The problems you should be looking out for? Not word choice or paragraph order. Look for:

  • Point of view: What point of view is your story? Is it consistent throughout? Write down the page number of any place where you’ve inadvertently hopped into another character’s head.
  • Character: Are your character’s wants and needs clear at the start of the story? Does the reader know what’s at stake if they don’t get what they want? Note any place where a character’s action or motivation doesn’t make sense. This might look like: “Why did she decide to make that phone call on page 27?”
  • Obstacles: Are readers clear what is standing in the character’s way?
  • Agency: Is your character making decisions? Do those decisions have consequences? Conversely, are things just happening TO your character?
  • Trajectory: Look at transitions between chapters. Is there an action or decision driving your story forward into the next chapter? If not, make a note of the chapter or page.
  • Pacing: Jot down where you lose interest, find yourself skimming, or are flat out bored. Yes, you are super familiar with your story, but if you’re glossing over it, chances are a reader will, too.
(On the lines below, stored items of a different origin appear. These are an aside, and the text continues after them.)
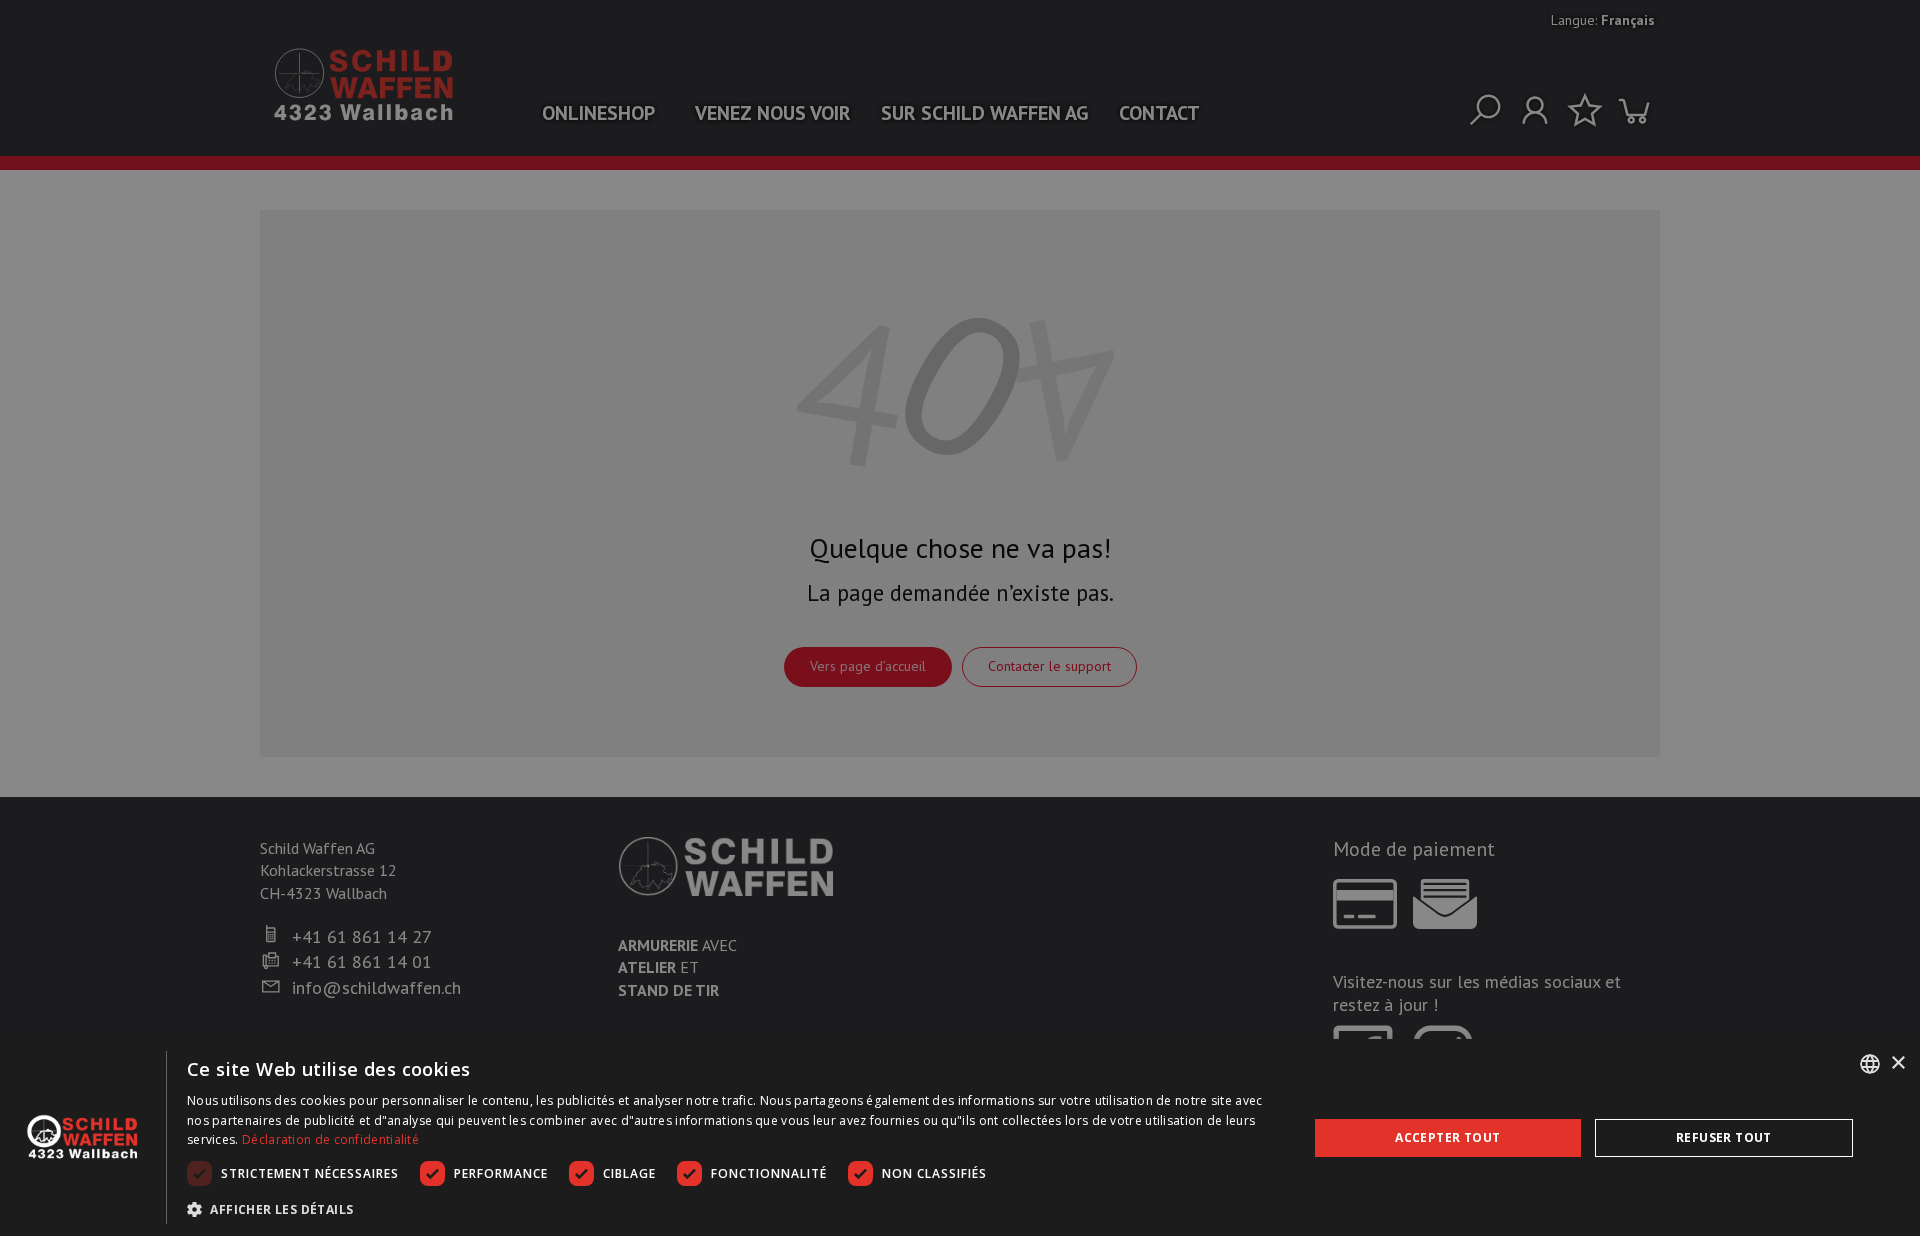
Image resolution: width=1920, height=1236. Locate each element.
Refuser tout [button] (1724, 1137)
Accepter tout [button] (1447, 1137)
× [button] (1897, 1063)
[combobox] (1870, 1064)
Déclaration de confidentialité (330, 1139)
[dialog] (960, 1137)
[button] (730, 1209)
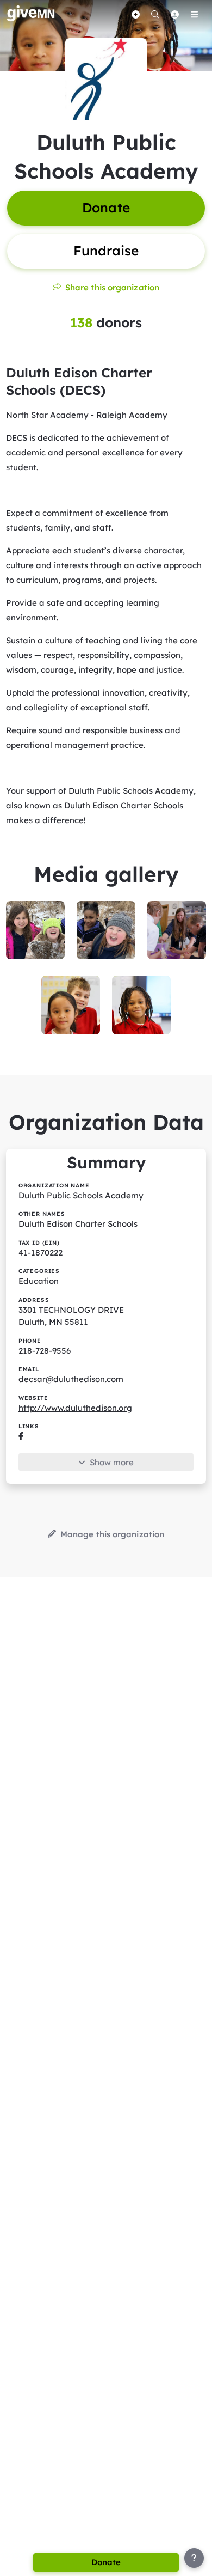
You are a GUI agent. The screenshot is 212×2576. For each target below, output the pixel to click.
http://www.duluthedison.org (75, 1408)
After this initial read-through, you should have notes indicating where your story went a little sideways, or the character spent three chapters simply reacting and not acting, or you noticed a little head hopping. Look for patterns and group your issues together by category.

Only once you’ve established your big-picture issues will you begin to revise. Pick a category and work your way through your manuscript fixing that issue before moving on to the next category. If weak story trajectory was a major issue in your rough draft, shore that up first in all the places it was a problem. Then move on to character motivation. Then work through point of view, etc.

Starting on page one attempting to fix all the big picture issues chapter by chapter will only put your brain back into a linear mindset. Don’t fall into the trap! Inevitably it will lead to you reading page by page making line edits and changes that aren’t necessary yet. Focus on those big picture issues one at a time.

Just like a home inspector needs to check the frame, plumbing, and wiring before the contractor walls them in, make sure your story structure is strong and set up for success before you dress up the writing. The style of sink or pendant light doesn’t make a bit of difference if the plumber didn’t put a pipe in the bathroom or the framers didn’t include the beams that will hold up the roof.

Fix your roof, plumbing and electrical first. Then add the walls—those emotional layers, descriptions, checking for realistic dialogue. Only then will it be time to paint and pick your fixtures, i.e., line edit. That’s your final polish and, trust me, it will be oh so much shinier with all the big things in their proper place first.